In the event that you become aware of a CCJ and you had no prior knowledge of it, you should act quickly to gather information as soon as possible and follow the guidance set out below:
- Obtain a copy of your credit report if you have no details of the CCJ: This is easily done by using a service such as Experian. Viewing your credit report will enable you to identify what the judgment debt relates to, when it was obtained, the amount currently owing, and should also specify which County Court was involved and set out a unique reference number (the ‘Claim Number’). Once you have this information, you can locate the details for the relevant County Court on the gov.uk website and contact them for a copy of the CCJ court order.
- Ascertain the reason why you were unaware of the CCJ: This step is crucial because it could make a big difference to what happens next. If it transpires that the court proceedings/documents were sent to you at the wrong address or there was some other technical error in serving the docuements on you (meaning that they were ‘incorrectly served’ upon you), then you have the right to apply to the court to have the CCJ set aside as a result of this procedural defect. Before doing so, the creditor (or their solicitor, if one is noted on the court documents as representing the creditor) may consent to the judgment being set aside if they accept there may have been an error in serving the documents.
- If consent to set aside the CCJ is obtained from the creditor or their solicitors – which should be given if there was a clear and straightforward procedural defect – an application form and a consent order can be filed with the court, who should then set aside the CCJ.
- If the creditor or their solicitor will not consent to setting aside the CCJ or there is not an obvious procedural defect with service of the court proceedings upon you, or you believe you don’t owe the debt in the first place, then the situation is less straightforward. The onus will be on you to apply to the court to have the CCJ set aside. In order to try and persuade them to do this you will need to make a formal application to the court setting out the reasons why you were unaware of the court proceedings/the CCJ and that you have a reasonably viable defence to the claim which you should be allowed to pursue. You will be expected to provide evidence in support of your reasons and then a judge will review the application, more often than not listing a hearing where both sides will be expected to attend and where the judge will decide whether or not the CCJ should be set aside. Our handy guide to setting aside a default judgment will help you to understand this process.

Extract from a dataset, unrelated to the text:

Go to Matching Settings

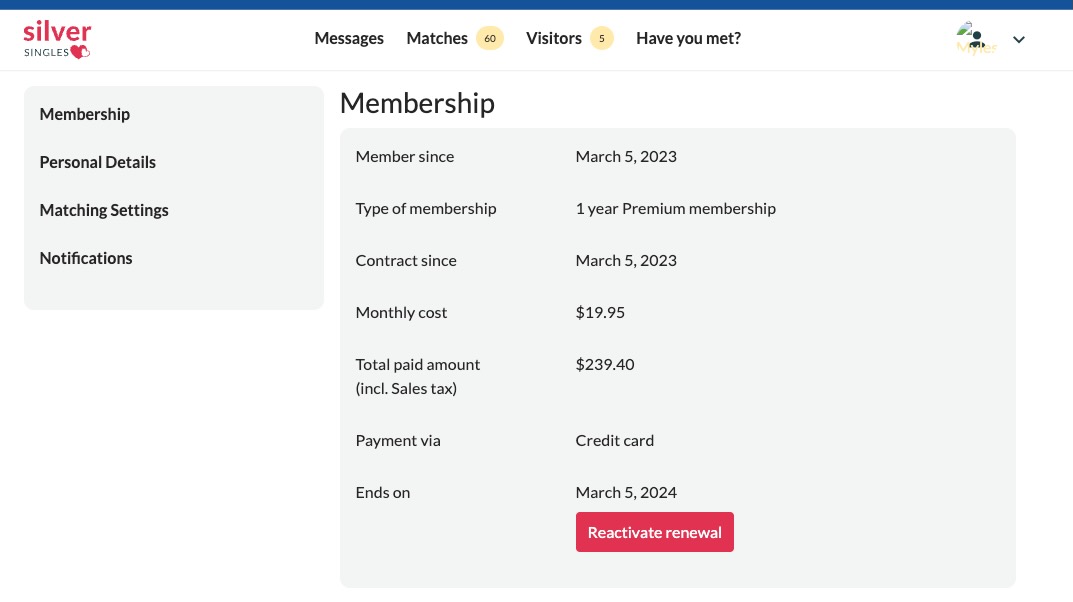click(x=104, y=210)
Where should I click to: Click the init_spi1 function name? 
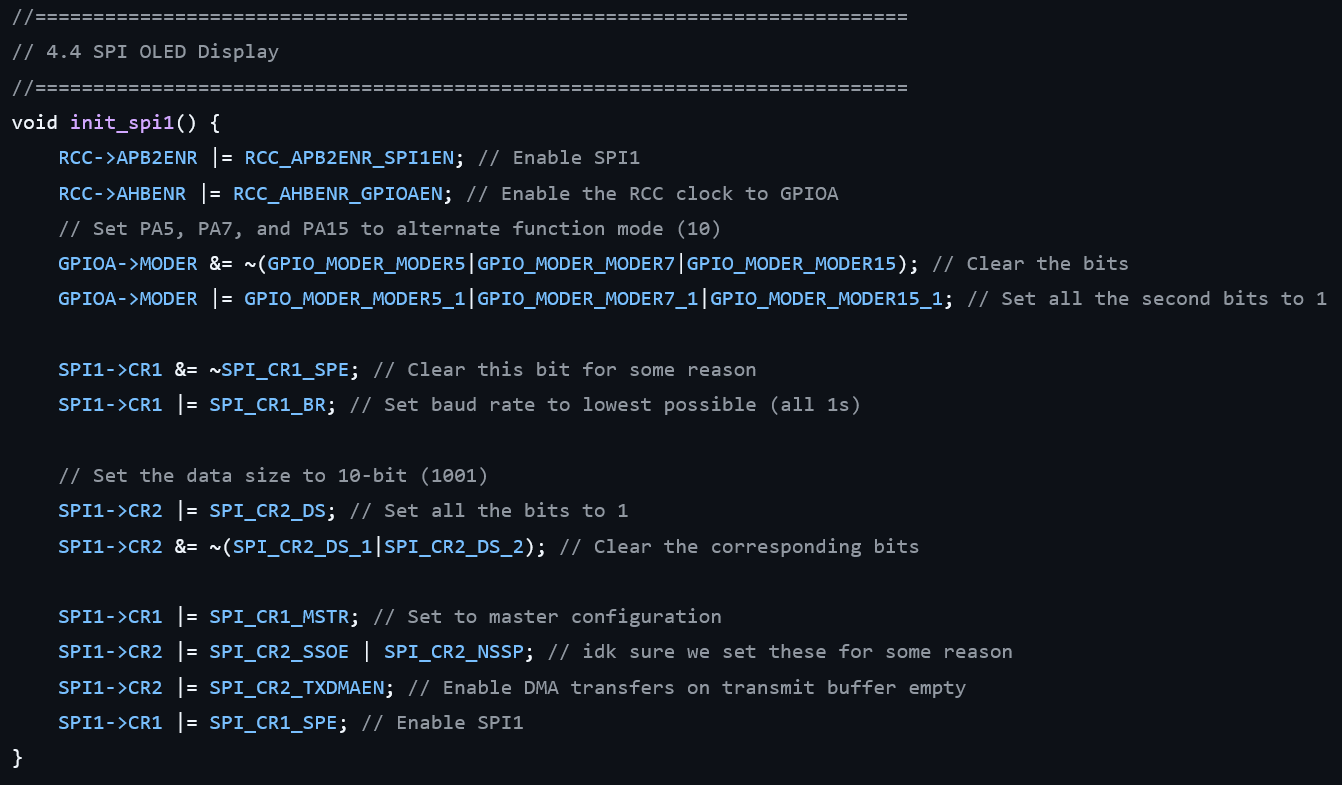pos(121,123)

- If, after the relevant steps in the bullet points above that applies to your scenario have been followed, the court decides that the CCJ should be set aside, the judgment will be removed from your credit file – but the case will still remain live and it’s important that you seek legal advice if necessary at this point.
How can Harper James help business owners with a CCJ?
As soon as you contact our business dispute solicitors, we can advise you on whether or not you have a reasonable basis on which to apply to side aside a CCJ. We can then make the application or assist you in doing so.
You should obtain legal advice as soon as you become aware of a CCJ, as how quickly you respond to the CCJ is likely to be a factor in whether it will affect your credit score or whether any application to set it aside is successful.
Please note that as a commercial law firm, we only assist business owners and shareholders with CCJ disputes.
A CCJ is a serious matter for business owners. A CCJ should be addressed promptly, either by payment (where it’s accepted that the debt is owed) or by taking steps to have the judgment set aside if there was a procedural defect with service or some other good reason why you were unaware of the judgment/believe that you do not owe the money. Because of the serious nature of a CCJ on your personal and business finances, it’s advisable to seek advice from a specialist business disputes lawyer if you are unsure about any aspect of the process.